Night blooming Common Evening Primrose is our rough and tumble Wednesday star.
This tall biennial is found growing in fields, prairies, glades,
thickets, waste ground, disturbed sites, and in other sunny medium to
dry sites. While native to almost all the states it's found more often
in the central and eastern US.
While researching the plant I noticed that it showed up on several state
weed sites! That's always disconcerting to a wildflower/native plant
enthusiast, but, not all wildflowers are appreciated or valued by
everyone. Some might be put off by it's height or it's unremarkable
foliage, neither bother me. I find the yellow flowers that are still
blooming when I walk the garden early in the morning to be quite
charming. I like catching their sweet lemony scent and watching the
occasional pollinator visitor that's out that early.
|The sweet lemon scent is designed to attract moths|
At the top of the over six foot tall, hairy, olive green leafy stalk are the lemon-scented, bright-yellow, four-petaled flowers. Flowering begins in June on second year plants; the stalks continue growing throughout the season, so there are flowers until fall.
In my garden it's
happily growing with Rudbeckia triloba, Silphium perfoliatum, Verbesena virginica and Asclepias syriaca. Use native grasses, Verbesinas, and/or Coreopsis to disguise the lower bare stalks.
|Each flower has 4 petals, 4 reflexed sepals, 8 stamens and a prominent style with a cross-shaped stigma.|
Oenothera biennis takes 2 years to complete its life cycle, with basal leaves becoming established the first year, and flowering occurring the second. It's not difficult to have flowers every year, just save the seeds and keep planting them. You shouldn't have trouble collecting seed since each seed capsule makes at least a 100 tiny seeds. Don't get too alarmed about all the seeds...they're an important goldfinch food.
This plant can get tall, plant it where it won't block other pretties, but, where you can still enjoy the flower show and catch its lovely lemony scent.
Common evening primrose is open for the night shift. That's when the pollinating creatures of the night are out and about. Sphinx moths and other moths pollinate the flowers. I saw bats flying around the flowers and deduced they were there for the moths and other night visitors.

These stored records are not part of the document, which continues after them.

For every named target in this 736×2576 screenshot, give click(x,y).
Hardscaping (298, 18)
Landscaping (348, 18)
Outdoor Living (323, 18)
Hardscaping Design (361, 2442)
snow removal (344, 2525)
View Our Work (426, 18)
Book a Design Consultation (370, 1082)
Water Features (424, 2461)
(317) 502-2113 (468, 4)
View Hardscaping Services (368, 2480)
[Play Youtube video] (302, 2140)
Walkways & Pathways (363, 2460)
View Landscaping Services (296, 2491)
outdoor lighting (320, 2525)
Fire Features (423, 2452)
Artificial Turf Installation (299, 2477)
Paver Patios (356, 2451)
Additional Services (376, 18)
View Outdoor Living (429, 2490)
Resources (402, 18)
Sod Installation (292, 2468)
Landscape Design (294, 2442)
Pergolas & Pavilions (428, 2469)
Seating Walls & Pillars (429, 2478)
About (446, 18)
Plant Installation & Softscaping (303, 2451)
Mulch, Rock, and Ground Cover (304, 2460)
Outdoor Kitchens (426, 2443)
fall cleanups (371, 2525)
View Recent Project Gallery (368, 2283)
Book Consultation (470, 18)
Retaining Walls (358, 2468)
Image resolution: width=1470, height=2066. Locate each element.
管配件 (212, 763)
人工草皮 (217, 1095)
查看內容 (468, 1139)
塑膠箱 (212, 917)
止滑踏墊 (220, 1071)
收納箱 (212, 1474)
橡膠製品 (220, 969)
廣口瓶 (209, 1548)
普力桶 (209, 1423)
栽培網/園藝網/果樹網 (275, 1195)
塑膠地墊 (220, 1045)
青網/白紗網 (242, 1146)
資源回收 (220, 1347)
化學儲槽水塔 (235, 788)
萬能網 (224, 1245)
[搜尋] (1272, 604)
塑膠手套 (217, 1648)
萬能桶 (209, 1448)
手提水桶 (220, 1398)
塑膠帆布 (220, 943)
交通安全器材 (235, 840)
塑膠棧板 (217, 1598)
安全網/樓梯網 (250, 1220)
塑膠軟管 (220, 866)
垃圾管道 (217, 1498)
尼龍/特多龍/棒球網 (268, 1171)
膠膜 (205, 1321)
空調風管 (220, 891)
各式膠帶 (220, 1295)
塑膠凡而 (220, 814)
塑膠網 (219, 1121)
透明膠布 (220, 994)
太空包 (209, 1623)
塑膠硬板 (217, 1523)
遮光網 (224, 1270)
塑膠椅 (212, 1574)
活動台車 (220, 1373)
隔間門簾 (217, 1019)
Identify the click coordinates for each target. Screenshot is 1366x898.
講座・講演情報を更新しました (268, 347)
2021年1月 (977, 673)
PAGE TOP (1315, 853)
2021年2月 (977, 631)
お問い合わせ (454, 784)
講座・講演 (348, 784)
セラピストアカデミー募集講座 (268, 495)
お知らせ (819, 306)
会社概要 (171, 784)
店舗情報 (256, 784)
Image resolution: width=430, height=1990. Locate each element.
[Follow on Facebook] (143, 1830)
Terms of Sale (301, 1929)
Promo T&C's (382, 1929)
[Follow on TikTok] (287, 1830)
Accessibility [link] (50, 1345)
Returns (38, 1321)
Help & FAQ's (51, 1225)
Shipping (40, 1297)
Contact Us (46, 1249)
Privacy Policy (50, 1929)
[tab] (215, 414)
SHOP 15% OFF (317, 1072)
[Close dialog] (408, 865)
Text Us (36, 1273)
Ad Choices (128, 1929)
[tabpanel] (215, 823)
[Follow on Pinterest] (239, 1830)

Other visitors have included: Ruby-Throated Hummingbird, honeybees, bumblebees, and the Primrose Miner Bee. These insects seek nectar, although some of the bees collect pollen. The caterpillars of several moths feed on the foliage. This includes Endryas unio (Pearly Wood Nymph), Desmia funeralis (Grape Leaffolder Moth), Hyles lineata (White-Lined Sphinx), and Mompha eloisella (Momphid Moth; bores through stems). Various beetles feed on the foliage, including Popillia japonica (Japanese Beetle), Grahops pubescens (Leaf Beetle sp.), Altica fusconenea (Flea Beetle sp.), and several Curculio beetles. The seeds are eaten by goldfinches. (Illinois Wildflowers)
I appreciate scrappy native plants like Oenothera biennis
that are often the first to show up in disturbed areas. They're
automatically members of the rough and tumble wildflower club at Clay
and Limestone. I wish that all the disturbed areas around the country
could be repopulated with natives, but, too often the non native
invasives arrive first. Count yourself lucky if the good guys show up!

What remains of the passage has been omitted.